Revise every line of the entries below, replacing "GUI agent" with "desktop agent" wherever it occurs and leaving all other text as it is.

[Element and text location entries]
** begin **

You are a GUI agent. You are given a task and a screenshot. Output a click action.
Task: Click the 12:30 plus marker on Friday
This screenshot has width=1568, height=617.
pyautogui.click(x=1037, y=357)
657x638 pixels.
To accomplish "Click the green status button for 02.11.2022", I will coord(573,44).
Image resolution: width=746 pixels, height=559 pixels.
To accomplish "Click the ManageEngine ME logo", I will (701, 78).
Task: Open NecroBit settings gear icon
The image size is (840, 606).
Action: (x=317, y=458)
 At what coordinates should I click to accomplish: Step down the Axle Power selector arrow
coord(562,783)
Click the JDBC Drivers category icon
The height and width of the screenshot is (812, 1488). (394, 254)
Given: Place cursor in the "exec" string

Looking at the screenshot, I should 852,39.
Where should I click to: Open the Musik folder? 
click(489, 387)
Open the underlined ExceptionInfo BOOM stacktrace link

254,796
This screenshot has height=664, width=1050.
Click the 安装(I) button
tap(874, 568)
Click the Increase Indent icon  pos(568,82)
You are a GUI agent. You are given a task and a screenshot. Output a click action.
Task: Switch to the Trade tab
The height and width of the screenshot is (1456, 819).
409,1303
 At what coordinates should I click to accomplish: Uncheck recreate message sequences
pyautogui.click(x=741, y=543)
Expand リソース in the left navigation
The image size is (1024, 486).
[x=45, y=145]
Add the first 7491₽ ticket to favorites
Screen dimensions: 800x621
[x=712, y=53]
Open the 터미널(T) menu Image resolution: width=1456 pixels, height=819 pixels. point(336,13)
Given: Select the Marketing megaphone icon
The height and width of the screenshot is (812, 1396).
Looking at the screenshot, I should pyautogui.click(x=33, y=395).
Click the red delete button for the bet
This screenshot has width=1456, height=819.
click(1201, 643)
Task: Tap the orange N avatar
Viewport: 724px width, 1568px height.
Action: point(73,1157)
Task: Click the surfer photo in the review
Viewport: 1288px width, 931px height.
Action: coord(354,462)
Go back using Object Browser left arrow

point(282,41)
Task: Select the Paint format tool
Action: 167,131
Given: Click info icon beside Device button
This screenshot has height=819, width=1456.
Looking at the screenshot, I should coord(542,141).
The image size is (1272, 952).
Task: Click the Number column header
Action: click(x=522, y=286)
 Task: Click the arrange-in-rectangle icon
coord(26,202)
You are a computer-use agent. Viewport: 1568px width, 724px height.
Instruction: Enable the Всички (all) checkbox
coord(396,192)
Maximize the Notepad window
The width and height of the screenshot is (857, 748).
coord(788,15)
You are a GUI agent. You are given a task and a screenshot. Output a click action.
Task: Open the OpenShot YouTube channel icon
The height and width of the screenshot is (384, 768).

** end **

→ Task solution
You are a desktop agent. You are given a task and a screenshot. Output a click action.
Task: Click the 12:30 plus marker on Friday
This screenshot has width=1568, height=617.
pyautogui.click(x=1037, y=357)
657x638 pixels.
To accomplish "Click the green status button for 02.11.2022", I will coord(573,44).
Image resolution: width=746 pixels, height=559 pixels.
To accomplish "Click the ManageEngine ME logo", I will (701, 78).
Task: Open NecroBit settings gear icon
The image size is (840, 606).
Action: (x=317, y=458)
 At what coordinates should I click to accomplish: Step down the Axle Power selector arrow
coord(562,783)
Click the JDBC Drivers category icon
The height and width of the screenshot is (812, 1488). (394, 254)
Given: Place cursor in the "exec" string

Looking at the screenshot, I should 852,39.
Where should I click to: Open the Musik folder? 
click(489, 387)
Open the underlined ExceptionInfo BOOM stacktrace link

254,796
This screenshot has height=664, width=1050.
Click the 安装(I) button
tap(874, 568)
Click the Increase Indent icon  pos(568,82)
You are a desktop agent. You are given a task and a screenshot. Output a click action.
Task: Switch to the Trade tab
The height and width of the screenshot is (1456, 819).
409,1303
 At what coordinates should I click to accomplish: Uncheck recreate message sequences
pyautogui.click(x=741, y=543)
Expand リソース in the left navigation
The image size is (1024, 486).
[x=45, y=145]
Add the first 7491₽ ticket to favorites
Screen dimensions: 800x621
[x=712, y=53]
Open the 터미널(T) menu Image resolution: width=1456 pixels, height=819 pixels. point(336,13)
Given: Select the Marketing megaphone icon
The height and width of the screenshot is (812, 1396).
Looking at the screenshot, I should pyautogui.click(x=33, y=395).
Click the red delete button for the bet
This screenshot has width=1456, height=819.
click(1201, 643)
Task: Tap the orange N avatar
Viewport: 724px width, 1568px height.
Action: point(73,1157)
Task: Click the surfer photo in the review
Viewport: 1288px width, 931px height.
Action: coord(354,462)
Go back using Object Browser left arrow

point(282,41)
Task: Select the Paint format tool
Action: 167,131
Given: Click info icon beside Device button
This screenshot has height=819, width=1456.
Looking at the screenshot, I should coord(542,141).
The image size is (1272, 952).
Task: Click the Number column header
Action: click(x=522, y=286)
 Task: Click the arrange-in-rectangle icon
coord(26,202)
You are a computer-use agent. Viewport: 1568px width, 724px height.
Instruction: Enable the Всички (all) checkbox
coord(396,192)
Maximize the Notepad window
The width and height of the screenshot is (857, 748).
coord(788,15)
You are a desktop agent. You are given a task and a screenshot. Output a click action.
Task: Open the OpenShot YouTube channel icon
The height and width of the screenshot is (384, 768).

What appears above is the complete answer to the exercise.